**REQUIREMENTS**
Write out the entries verbatim, starting at the line that contains "Task: Expand the Adaptadores de red node" and ending at the close of the entries. Leave the pictures out of your answer.

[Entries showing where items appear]
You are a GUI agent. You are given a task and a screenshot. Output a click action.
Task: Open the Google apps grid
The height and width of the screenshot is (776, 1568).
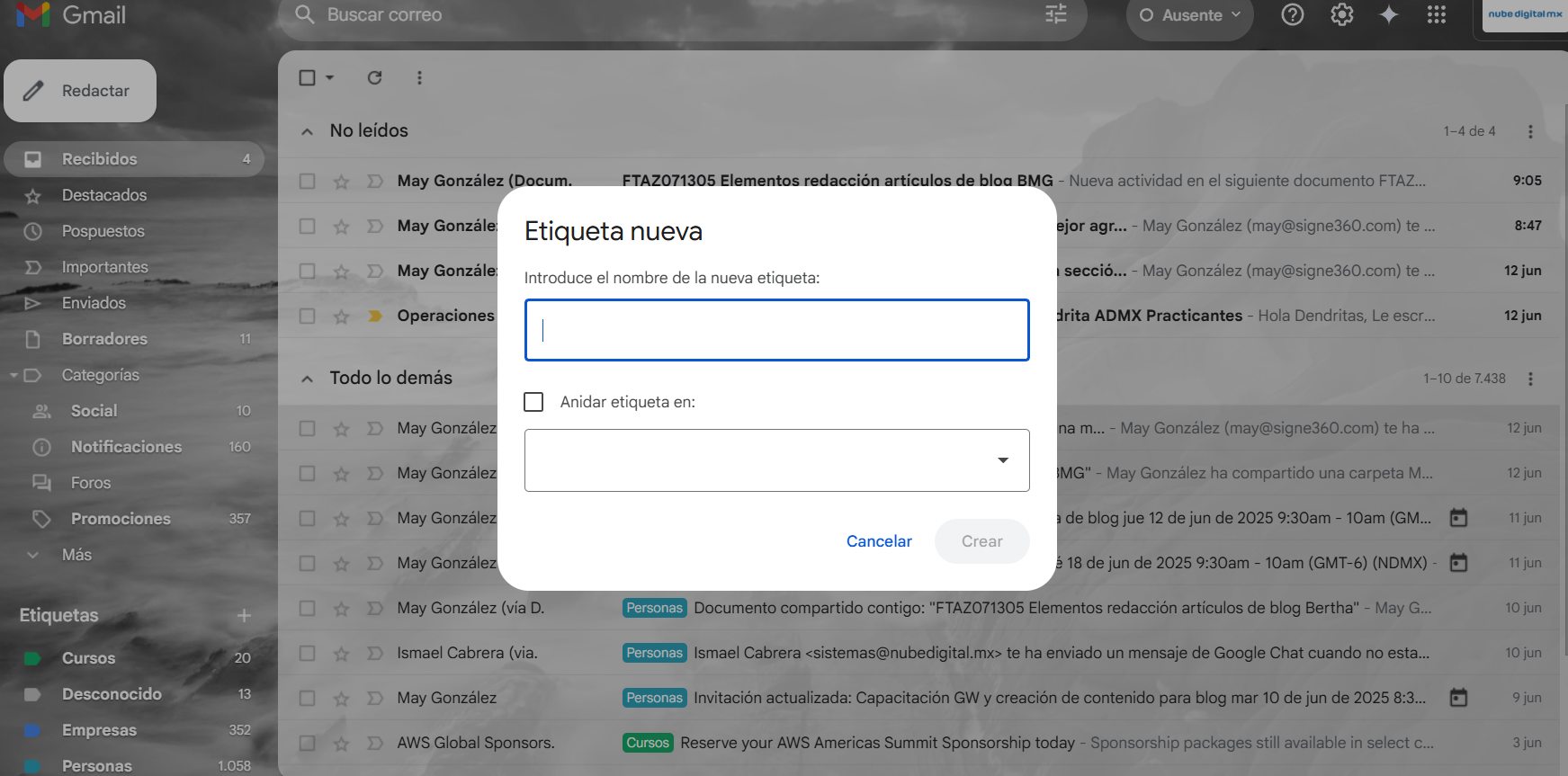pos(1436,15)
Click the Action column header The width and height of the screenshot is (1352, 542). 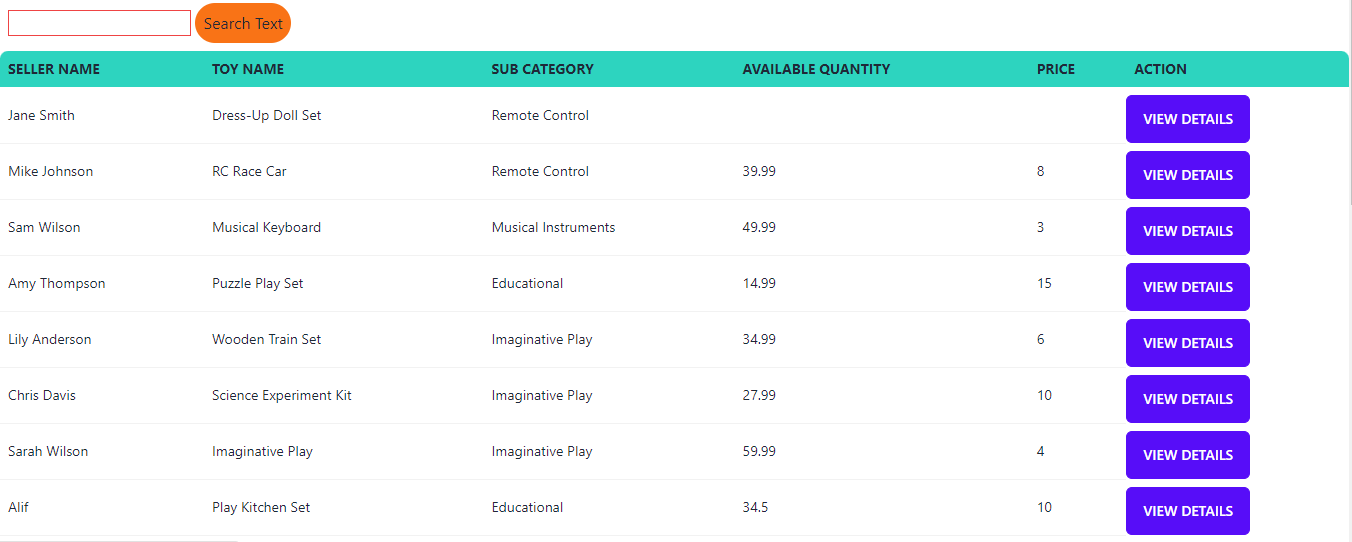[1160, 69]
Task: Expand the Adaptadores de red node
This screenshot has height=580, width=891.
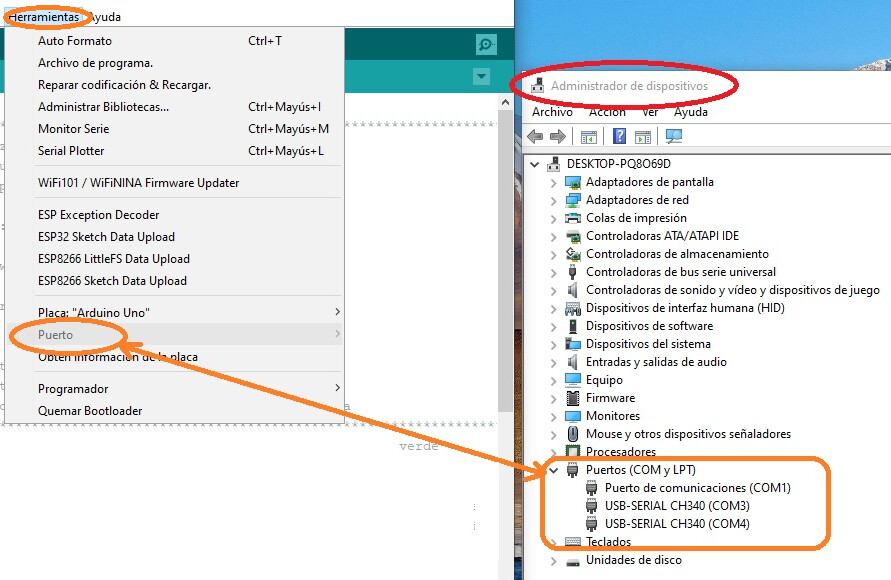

**EXPECTED ANSWER**
Task: Expand the Adaptadores de red node
This screenshot has height=580, width=891.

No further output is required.